(Stored dataset items)

------------------------------------------------------------------------

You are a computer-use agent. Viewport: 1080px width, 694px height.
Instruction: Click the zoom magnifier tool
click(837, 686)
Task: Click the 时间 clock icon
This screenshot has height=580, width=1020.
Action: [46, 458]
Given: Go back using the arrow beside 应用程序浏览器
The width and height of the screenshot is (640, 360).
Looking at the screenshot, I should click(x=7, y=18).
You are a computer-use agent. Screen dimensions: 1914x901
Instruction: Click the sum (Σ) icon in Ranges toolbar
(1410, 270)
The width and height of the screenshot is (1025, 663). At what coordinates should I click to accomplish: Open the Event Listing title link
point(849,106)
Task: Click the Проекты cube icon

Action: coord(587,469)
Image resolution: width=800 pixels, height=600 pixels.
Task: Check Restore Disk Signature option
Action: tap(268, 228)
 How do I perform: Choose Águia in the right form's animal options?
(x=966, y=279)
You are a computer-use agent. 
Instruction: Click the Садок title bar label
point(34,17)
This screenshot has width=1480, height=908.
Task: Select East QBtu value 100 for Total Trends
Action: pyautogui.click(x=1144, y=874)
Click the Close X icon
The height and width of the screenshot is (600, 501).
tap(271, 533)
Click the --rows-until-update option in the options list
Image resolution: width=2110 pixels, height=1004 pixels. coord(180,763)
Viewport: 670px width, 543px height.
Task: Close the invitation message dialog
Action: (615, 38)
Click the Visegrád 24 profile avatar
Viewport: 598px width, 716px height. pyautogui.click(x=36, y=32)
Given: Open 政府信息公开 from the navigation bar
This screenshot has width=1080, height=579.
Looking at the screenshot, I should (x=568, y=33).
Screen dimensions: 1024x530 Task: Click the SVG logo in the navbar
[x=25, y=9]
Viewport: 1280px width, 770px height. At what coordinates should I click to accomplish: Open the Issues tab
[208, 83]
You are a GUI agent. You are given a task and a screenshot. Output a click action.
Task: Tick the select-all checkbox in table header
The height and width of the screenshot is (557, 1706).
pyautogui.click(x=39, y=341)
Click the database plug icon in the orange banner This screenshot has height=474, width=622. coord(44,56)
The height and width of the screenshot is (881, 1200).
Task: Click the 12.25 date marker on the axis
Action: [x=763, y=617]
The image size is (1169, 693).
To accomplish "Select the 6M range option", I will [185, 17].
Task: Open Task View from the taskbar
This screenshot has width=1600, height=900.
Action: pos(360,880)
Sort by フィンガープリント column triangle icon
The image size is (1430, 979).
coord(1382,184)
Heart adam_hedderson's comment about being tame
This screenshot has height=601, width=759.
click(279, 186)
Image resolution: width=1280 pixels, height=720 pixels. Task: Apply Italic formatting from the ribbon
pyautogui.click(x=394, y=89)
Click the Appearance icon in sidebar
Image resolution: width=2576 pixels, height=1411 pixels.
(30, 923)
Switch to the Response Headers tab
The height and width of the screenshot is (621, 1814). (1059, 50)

------------------------------------------------------------------------

Output every entry word for word.

You are a computer-use agent. Viewport: 1080px width, 694px height.
Instruction: Click the zoom magnifier tool
click(837, 686)
Task: Click the 时间 clock icon
This screenshot has height=580, width=1020.
Action: [46, 458]
Given: Go back using the arrow beside 应用程序浏览器
The width and height of the screenshot is (640, 360).
Looking at the screenshot, I should click(x=7, y=18).
You are a computer-use agent. Screen dimensions: 1914x901
Instruction: Click the sum (Σ) icon in Ranges toolbar
(1410, 270)
The width and height of the screenshot is (1025, 663). At what coordinates should I click to accomplish: Open the Event Listing title link
point(849,106)
Task: Click the Проекты cube icon

Action: coord(587,469)
Image resolution: width=800 pixels, height=600 pixels.
Task: Check Restore Disk Signature option
Action: tap(268, 228)
 How do I perform: Choose Águia in the right form's animal options?
(x=966, y=279)
You are a computer-use agent. 
Instruction: Click the Садок title bar label
point(34,17)
This screenshot has width=1480, height=908.
Task: Select East QBtu value 100 for Total Trends
Action: pyautogui.click(x=1144, y=874)
Click the Close X icon
The height and width of the screenshot is (600, 501).
tap(271, 533)
Click the --rows-until-update option in the options list
Image resolution: width=2110 pixels, height=1004 pixels. coord(180,763)
Viewport: 670px width, 543px height.
Task: Close the invitation message dialog
Action: (615, 38)
Click the Visegrád 24 profile avatar
Viewport: 598px width, 716px height. pyautogui.click(x=36, y=32)
Given: Open 政府信息公开 from the navigation bar
This screenshot has width=1080, height=579.
Looking at the screenshot, I should (x=568, y=33).
Screen dimensions: 1024x530 Task: Click the SVG logo in the navbar
[x=25, y=9]
Viewport: 1280px width, 770px height. At what coordinates should I click to accomplish: Open the Issues tab
[208, 83]
You are a GUI agent. You are given a task and a screenshot. Output a click action.
Task: Tick the select-all checkbox in table header
The height and width of the screenshot is (557, 1706).
pyautogui.click(x=39, y=341)
Click the database plug icon in the orange banner This screenshot has height=474, width=622. coord(44,56)
The height and width of the screenshot is (881, 1200).
Task: Click the 12.25 date marker on the axis
Action: [x=763, y=617]
The image size is (1169, 693).
To accomplish "Select the 6M range option", I will [185, 17].
Task: Open Task View from the taskbar
This screenshot has width=1600, height=900.
Action: pos(360,880)
Sort by フィンガープリント column triangle icon
The image size is (1430, 979).
coord(1382,184)
Heart adam_hedderson's comment about being tame
This screenshot has height=601, width=759.
click(279, 186)
Image resolution: width=1280 pixels, height=720 pixels. Task: Apply Italic formatting from the ribbon
pyautogui.click(x=394, y=89)
Click the Appearance icon in sidebar
Image resolution: width=2576 pixels, height=1411 pixels.
(30, 923)
Switch to the Response Headers tab
The height and width of the screenshot is (621, 1814). (1059, 50)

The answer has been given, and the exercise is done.